[Data for locating words and elements]
[start]
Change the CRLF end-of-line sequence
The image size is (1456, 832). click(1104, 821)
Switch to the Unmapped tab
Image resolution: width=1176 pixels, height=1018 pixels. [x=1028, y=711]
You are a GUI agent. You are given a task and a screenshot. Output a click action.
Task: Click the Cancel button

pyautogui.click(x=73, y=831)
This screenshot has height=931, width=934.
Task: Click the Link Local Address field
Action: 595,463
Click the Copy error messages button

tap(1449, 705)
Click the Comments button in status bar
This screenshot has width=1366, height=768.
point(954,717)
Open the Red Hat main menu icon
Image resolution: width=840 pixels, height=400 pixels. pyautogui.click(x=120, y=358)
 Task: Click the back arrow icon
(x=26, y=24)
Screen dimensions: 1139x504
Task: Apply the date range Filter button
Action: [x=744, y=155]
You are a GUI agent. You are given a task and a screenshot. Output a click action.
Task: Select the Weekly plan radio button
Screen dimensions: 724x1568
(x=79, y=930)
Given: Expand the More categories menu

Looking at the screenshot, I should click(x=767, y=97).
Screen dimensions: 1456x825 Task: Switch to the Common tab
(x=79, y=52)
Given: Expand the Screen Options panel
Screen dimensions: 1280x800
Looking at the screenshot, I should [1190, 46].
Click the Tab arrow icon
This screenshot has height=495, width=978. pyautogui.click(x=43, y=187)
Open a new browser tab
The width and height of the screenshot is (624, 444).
[end]
_REQUIRED TASK_: Print all of the data above again, line for line, with no changes.

_RESPONSE FOR THIS EXERCISE_:
Change the CRLF end-of-line sequence
The image size is (1456, 832). click(1104, 821)
Switch to the Unmapped tab
Image resolution: width=1176 pixels, height=1018 pixels. [x=1028, y=711]
You are a GUI agent. You are given a task and a screenshot. Output a click action.
Task: Click the Cancel button

pyautogui.click(x=73, y=831)
This screenshot has height=931, width=934.
Task: Click the Link Local Address field
Action: 595,463
Click the Copy error messages button

tap(1449, 705)
Click the Comments button in status bar
This screenshot has width=1366, height=768.
point(954,717)
Open the Red Hat main menu icon
Image resolution: width=840 pixels, height=400 pixels. pyautogui.click(x=120, y=358)
 Task: Click the back arrow icon
(x=26, y=24)
Screen dimensions: 1139x504
Task: Apply the date range Filter button
Action: [x=744, y=155]
You are a GUI agent. You are given a task and a screenshot. Output a click action.
Task: Select the Weekly plan radio button
Screen dimensions: 724x1568
(x=79, y=930)
Given: Expand the More categories menu

Looking at the screenshot, I should click(x=767, y=97).
Screen dimensions: 1456x825 Task: Switch to the Common tab
(x=79, y=52)
Given: Expand the Screen Options panel
Screen dimensions: 1280x800
Looking at the screenshot, I should [1190, 46].
Click the Tab arrow icon
This screenshot has height=495, width=978. pyautogui.click(x=43, y=187)
Open a new browser tab
The width and height of the screenshot is (624, 444).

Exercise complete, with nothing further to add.